> Work order
Each of the entries beneath this task should be written out exactly.

> Data provided
-*-

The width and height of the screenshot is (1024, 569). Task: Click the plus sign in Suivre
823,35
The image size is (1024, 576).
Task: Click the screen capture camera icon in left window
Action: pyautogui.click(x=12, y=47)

-*-

> Exercise response
The width and height of the screenshot is (1024, 569). Task: Click the plus sign in Suivre
823,35
The image size is (1024, 576).
Task: Click the screen capture camera icon in left window
Action: pyautogui.click(x=12, y=47)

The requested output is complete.